GIVEN EXERCISE
Copy the listing below line by line, keeping every character, space, and punctuation mark unchanged.

-----

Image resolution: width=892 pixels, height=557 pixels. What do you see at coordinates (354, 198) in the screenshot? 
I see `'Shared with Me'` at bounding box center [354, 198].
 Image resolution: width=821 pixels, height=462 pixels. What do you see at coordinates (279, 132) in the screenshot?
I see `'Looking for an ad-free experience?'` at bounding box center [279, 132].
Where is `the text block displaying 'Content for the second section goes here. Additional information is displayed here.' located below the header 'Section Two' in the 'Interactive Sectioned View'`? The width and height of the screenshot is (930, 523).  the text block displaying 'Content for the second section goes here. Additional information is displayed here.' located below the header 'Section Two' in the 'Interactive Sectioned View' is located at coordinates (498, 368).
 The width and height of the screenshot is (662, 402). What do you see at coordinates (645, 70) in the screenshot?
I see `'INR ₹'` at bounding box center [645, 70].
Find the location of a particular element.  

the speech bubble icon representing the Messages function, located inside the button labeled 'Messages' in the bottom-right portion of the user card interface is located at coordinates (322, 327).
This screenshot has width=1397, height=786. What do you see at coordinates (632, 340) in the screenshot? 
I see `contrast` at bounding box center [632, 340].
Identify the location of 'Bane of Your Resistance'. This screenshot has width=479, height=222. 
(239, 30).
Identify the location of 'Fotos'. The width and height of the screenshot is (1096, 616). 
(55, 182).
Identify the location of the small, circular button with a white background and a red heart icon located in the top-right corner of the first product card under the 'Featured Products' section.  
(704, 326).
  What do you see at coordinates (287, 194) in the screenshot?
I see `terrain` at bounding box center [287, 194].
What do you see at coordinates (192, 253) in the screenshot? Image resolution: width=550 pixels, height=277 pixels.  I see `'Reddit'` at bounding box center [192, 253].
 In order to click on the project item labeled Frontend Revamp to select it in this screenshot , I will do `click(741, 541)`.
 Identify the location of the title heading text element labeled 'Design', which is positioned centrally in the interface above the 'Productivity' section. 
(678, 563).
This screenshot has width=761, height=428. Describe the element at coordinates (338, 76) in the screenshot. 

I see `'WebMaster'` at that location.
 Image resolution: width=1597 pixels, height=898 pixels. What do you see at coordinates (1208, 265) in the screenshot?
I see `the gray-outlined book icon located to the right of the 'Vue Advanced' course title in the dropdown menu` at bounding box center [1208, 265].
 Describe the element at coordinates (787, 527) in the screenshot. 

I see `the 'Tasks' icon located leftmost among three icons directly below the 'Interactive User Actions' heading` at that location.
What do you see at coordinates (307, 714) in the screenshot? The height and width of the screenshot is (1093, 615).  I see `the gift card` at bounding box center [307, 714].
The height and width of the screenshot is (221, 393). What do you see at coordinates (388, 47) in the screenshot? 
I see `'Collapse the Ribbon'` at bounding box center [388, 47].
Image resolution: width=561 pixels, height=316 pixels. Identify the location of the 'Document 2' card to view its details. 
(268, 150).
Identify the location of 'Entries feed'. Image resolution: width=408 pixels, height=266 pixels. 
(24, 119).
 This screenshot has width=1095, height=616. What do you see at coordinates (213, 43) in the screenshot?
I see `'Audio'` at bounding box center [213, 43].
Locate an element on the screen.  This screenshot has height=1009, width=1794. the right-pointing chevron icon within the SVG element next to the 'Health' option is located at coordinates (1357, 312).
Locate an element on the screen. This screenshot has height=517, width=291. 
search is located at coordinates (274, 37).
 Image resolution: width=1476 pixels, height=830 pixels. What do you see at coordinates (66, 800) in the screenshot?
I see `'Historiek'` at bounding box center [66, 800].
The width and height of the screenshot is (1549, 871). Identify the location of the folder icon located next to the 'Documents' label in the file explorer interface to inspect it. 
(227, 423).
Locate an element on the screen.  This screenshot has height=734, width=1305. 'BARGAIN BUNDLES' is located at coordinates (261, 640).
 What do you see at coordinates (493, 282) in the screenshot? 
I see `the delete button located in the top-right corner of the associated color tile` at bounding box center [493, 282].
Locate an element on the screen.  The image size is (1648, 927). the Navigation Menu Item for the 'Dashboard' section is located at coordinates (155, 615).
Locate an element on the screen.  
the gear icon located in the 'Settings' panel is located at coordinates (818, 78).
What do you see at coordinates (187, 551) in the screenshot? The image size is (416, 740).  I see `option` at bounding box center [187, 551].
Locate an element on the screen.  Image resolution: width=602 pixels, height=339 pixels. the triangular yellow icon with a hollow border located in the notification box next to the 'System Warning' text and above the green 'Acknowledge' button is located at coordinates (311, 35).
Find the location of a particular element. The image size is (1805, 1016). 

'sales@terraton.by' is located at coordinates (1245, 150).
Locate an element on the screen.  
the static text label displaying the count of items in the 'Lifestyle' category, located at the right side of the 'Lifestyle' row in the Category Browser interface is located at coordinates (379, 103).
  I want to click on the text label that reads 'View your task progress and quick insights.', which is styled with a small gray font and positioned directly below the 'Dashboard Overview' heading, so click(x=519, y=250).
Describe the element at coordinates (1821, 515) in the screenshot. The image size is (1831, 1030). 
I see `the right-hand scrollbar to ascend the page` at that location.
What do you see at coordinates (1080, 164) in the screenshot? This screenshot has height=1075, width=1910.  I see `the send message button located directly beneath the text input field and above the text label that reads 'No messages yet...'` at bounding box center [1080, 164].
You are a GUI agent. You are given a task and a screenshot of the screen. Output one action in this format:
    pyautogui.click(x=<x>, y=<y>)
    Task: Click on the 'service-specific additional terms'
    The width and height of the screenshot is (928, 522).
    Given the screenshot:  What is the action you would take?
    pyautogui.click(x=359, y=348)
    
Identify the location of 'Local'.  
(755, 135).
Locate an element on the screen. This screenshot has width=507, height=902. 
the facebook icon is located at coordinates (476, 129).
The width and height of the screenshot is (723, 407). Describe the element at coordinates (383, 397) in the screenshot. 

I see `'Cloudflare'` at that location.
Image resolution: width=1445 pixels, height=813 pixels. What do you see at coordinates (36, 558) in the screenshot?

-----

RESULT
Image resolution: width=892 pixels, height=557 pixels. What do you see at coordinates (354, 198) in the screenshot? 
I see `'Shared with Me'` at bounding box center [354, 198].
 Image resolution: width=821 pixels, height=462 pixels. What do you see at coordinates (279, 132) in the screenshot?
I see `'Looking for an ad-free experience?'` at bounding box center [279, 132].
Where is `the text block displaying 'Content for the second section goes here. Additional information is displayed here.' located below the header 'Section Two' in the 'Interactive Sectioned View'`? The width and height of the screenshot is (930, 523).  the text block displaying 'Content for the second section goes here. Additional information is displayed here.' located below the header 'Section Two' in the 'Interactive Sectioned View' is located at coordinates (498, 368).
 The width and height of the screenshot is (662, 402). What do you see at coordinates (645, 70) in the screenshot?
I see `'INR ₹'` at bounding box center [645, 70].
Find the location of a particular element.  

the speech bubble icon representing the Messages function, located inside the button labeled 'Messages' in the bottom-right portion of the user card interface is located at coordinates (322, 327).
This screenshot has width=1397, height=786. What do you see at coordinates (632, 340) in the screenshot? 
I see `contrast` at bounding box center [632, 340].
Identify the location of 'Bane of Your Resistance'. This screenshot has width=479, height=222. 
(239, 30).
Identify the location of 'Fotos'. The width and height of the screenshot is (1096, 616). 
(55, 182).
Identify the location of the small, circular button with a white background and a red heart icon located in the top-right corner of the first product card under the 'Featured Products' section.  
(704, 326).
  What do you see at coordinates (287, 194) in the screenshot?
I see `terrain` at bounding box center [287, 194].
What do you see at coordinates (192, 253) in the screenshot? Image resolution: width=550 pixels, height=277 pixels.  I see `'Reddit'` at bounding box center [192, 253].
 In order to click on the project item labeled Frontend Revamp to select it in this screenshot , I will do `click(741, 541)`.
 Identify the location of the title heading text element labeled 'Design', which is positioned centrally in the interface above the 'Productivity' section. 
(678, 563).
This screenshot has width=761, height=428. Describe the element at coordinates (338, 76) in the screenshot. 

I see `'WebMaster'` at that location.
 Image resolution: width=1597 pixels, height=898 pixels. What do you see at coordinates (1208, 265) in the screenshot?
I see `the gray-outlined book icon located to the right of the 'Vue Advanced' course title in the dropdown menu` at bounding box center [1208, 265].
 Describe the element at coordinates (787, 527) in the screenshot. 

I see `the 'Tasks' icon located leftmost among three icons directly below the 'Interactive User Actions' heading` at that location.
What do you see at coordinates (307, 714) in the screenshot? The height and width of the screenshot is (1093, 615).  I see `the gift card` at bounding box center [307, 714].
The height and width of the screenshot is (221, 393). What do you see at coordinates (388, 47) in the screenshot? 
I see `'Collapse the Ribbon'` at bounding box center [388, 47].
Image resolution: width=561 pixels, height=316 pixels. Identify the location of the 'Document 2' card to view its details. 
(268, 150).
Identify the location of 'Entries feed'. Image resolution: width=408 pixels, height=266 pixels. 
(24, 119).
 This screenshot has width=1095, height=616. What do you see at coordinates (213, 43) in the screenshot?
I see `'Audio'` at bounding box center [213, 43].
Locate an element on the screen.  This screenshot has height=1009, width=1794. the right-pointing chevron icon within the SVG element next to the 'Health' option is located at coordinates (1357, 312).
Locate an element on the screen. This screenshot has height=517, width=291. 
search is located at coordinates (274, 37).
 Image resolution: width=1476 pixels, height=830 pixels. What do you see at coordinates (66, 800) in the screenshot?
I see `'Historiek'` at bounding box center [66, 800].
The width and height of the screenshot is (1549, 871). Identify the location of the folder icon located next to the 'Documents' label in the file explorer interface to inspect it. 
(227, 423).
Locate an element on the screen.  This screenshot has height=734, width=1305. 'BARGAIN BUNDLES' is located at coordinates (261, 640).
 What do you see at coordinates (493, 282) in the screenshot? 
I see `the delete button located in the top-right corner of the associated color tile` at bounding box center [493, 282].
Locate an element on the screen.  The image size is (1648, 927). the Navigation Menu Item for the 'Dashboard' section is located at coordinates (155, 615).
Locate an element on the screen.  
the gear icon located in the 'Settings' panel is located at coordinates (818, 78).
What do you see at coordinates (187, 551) in the screenshot? The image size is (416, 740).  I see `option` at bounding box center [187, 551].
Locate an element on the screen.  Image resolution: width=602 pixels, height=339 pixels. the triangular yellow icon with a hollow border located in the notification box next to the 'System Warning' text and above the green 'Acknowledge' button is located at coordinates (311, 35).
Find the location of a particular element. The image size is (1805, 1016). 

'sales@terraton.by' is located at coordinates (1245, 150).
Locate an element on the screen.  
the static text label displaying the count of items in the 'Lifestyle' category, located at the right side of the 'Lifestyle' row in the Category Browser interface is located at coordinates (379, 103).
  I want to click on the text label that reads 'View your task progress and quick insights.', which is styled with a small gray font and positioned directly below the 'Dashboard Overview' heading, so click(x=519, y=250).
Describe the element at coordinates (1821, 515) in the screenshot. The image size is (1831, 1030). 
I see `the right-hand scrollbar to ascend the page` at that location.
What do you see at coordinates (1080, 164) in the screenshot? This screenshot has height=1075, width=1910.  I see `the send message button located directly beneath the text input field and above the text label that reads 'No messages yet...'` at bounding box center [1080, 164].
You are a GUI agent. You are given a task and a screenshot of the screen. Output one action in this format:
    pyautogui.click(x=<x>, y=<y>)
    Task: Click on the 'service-specific additional terms'
    The width and height of the screenshot is (928, 522).
    Given the screenshot:  What is the action you would take?
    pyautogui.click(x=359, y=348)
    
Identify the location of 'Local'.  
(755, 135).
Locate an element on the screen. This screenshot has width=507, height=902. 
the facebook icon is located at coordinates (476, 129).
The width and height of the screenshot is (723, 407). Describe the element at coordinates (383, 397) in the screenshot. 

I see `'Cloudflare'` at that location.
Image resolution: width=1445 pixels, height=813 pixels. What do you see at coordinates (36, 558) in the screenshot?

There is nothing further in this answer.